Platinum also benefits from recycled supply: already a fifth of metal supplied to the market has been recovered from scrap, and this secondary supply will continue for decades to come.
Currently, platinum’s largest application is in automotive emission control systems for internal combustion engine (ICE) vehicles. In 2022, around 85 tonnes of platinum was used for catalytic converters as tightening emission regulations around the globe kept demand high. But as we transition to a net zero economy and more countries phase out the sale of new ICE vehicles, this market will inevitably decline. Platinum’s second-largest market, jewellery, has been in decline for a decade as consumer trends change in China.
Platinum is ready for a large new market, and FCEVs are the ideal application. With platinum already well supplied and not under demand pressure from its two main markets, it is fair to project an increase in FCEV production can be accommodated within the existing supply base. This will be supported by continued improvement in the efficiency of platinum use in fuel cells: the amount of platinum used in FCEV stacks has already decreased by more than 90% since the early 1990s and we project further substantial reductions by 2050. This will allow FCEVs to take substantial market share of commercial vehicles and play an important role in decarbonising passenger vehicles.

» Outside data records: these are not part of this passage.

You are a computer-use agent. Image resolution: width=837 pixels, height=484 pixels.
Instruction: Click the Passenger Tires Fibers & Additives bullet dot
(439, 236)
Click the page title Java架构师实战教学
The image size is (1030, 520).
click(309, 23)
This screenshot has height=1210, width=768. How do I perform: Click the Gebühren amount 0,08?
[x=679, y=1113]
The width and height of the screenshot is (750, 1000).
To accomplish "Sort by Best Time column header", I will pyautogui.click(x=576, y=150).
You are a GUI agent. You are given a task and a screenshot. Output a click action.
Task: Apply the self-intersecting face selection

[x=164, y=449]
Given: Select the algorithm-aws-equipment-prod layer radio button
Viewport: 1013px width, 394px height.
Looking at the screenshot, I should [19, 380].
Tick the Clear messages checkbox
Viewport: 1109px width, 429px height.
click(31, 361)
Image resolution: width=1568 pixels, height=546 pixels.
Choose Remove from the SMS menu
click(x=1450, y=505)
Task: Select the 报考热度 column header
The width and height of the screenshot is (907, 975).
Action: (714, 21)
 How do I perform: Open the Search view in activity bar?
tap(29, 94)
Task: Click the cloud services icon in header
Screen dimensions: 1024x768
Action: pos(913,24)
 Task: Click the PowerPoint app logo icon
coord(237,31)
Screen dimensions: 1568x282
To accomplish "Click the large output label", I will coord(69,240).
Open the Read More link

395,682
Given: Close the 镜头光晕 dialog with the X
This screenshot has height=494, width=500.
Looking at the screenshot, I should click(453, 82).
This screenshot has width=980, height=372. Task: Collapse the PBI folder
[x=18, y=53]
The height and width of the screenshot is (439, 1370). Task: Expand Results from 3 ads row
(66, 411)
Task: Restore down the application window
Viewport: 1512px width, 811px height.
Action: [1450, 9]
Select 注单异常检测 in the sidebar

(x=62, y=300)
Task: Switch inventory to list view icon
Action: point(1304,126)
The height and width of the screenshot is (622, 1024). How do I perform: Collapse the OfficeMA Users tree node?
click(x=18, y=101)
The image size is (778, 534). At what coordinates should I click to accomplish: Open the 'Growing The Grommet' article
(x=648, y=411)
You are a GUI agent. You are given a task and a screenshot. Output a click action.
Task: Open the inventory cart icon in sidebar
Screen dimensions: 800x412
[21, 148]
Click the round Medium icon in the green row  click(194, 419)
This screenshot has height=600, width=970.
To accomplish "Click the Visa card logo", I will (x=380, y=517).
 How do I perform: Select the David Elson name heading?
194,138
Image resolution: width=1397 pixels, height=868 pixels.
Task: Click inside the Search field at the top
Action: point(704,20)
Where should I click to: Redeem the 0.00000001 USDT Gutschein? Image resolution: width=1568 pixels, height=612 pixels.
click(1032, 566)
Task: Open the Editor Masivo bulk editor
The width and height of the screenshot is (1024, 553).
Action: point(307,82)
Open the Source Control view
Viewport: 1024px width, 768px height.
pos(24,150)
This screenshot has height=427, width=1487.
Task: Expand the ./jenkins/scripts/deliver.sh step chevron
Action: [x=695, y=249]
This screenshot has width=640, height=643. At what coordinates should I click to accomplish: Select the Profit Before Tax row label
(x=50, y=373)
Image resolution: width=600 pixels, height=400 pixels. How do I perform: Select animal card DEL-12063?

Platinum will help to ease constraints on zero-emissions transportation
It’s important to emphasise the role of FCEVs alongside battery electric vehicles (BEVs) to decarbonise transport in a mineral-constrained world. Often, BEVs are considered the more “efficient” route because they use electricity directly, but this does not consider the metals that go into making batteries. BEVs contain far more critical metals per vehicle than FCEVs, and the environmental impact and other consequences of scaling up the mining of these metals to meet BEV demand must be considered. Using FCEVs alongside BEVs would rebalance and redistribute demand for individual metals, reducing constraints.
Increasing demand for platinum from the FCEV market will incentivise investment in mining and refining infrastructure in southern Africa. The PGM deposits there are vast, but ongoing investment is needed to access new areas of ore as older mine shafts reach end of life. Further supporting availability, there are substantial above-ground stocks of platinum: hundreds of tonnes of platinum ingots and coins in depositories around the world, and also large quantities in use in catalyst or alloy form that could be partially released in the longer term, for example from the petroleum refining industry.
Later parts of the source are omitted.